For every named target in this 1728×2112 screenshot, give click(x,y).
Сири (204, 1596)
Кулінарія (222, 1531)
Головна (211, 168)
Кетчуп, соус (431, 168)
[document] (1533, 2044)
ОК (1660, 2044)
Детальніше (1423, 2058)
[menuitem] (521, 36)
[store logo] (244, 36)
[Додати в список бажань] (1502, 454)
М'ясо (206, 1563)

What is being asked
Retype the records above exactly, so that no line differs from its source.

Response to this task
For every named target in this 1728×2112 screenshot, give click(x,y).
Сири (204, 1596)
Кулінарія (222, 1531)
Головна (211, 168)
Кетчуп, соус (431, 168)
[document] (1533, 2044)
ОК (1660, 2044)
Детальніше (1423, 2058)
[menuitem] (521, 36)
[store logo] (244, 36)
[Додати в список бажань] (1502, 454)
М'ясо (206, 1563)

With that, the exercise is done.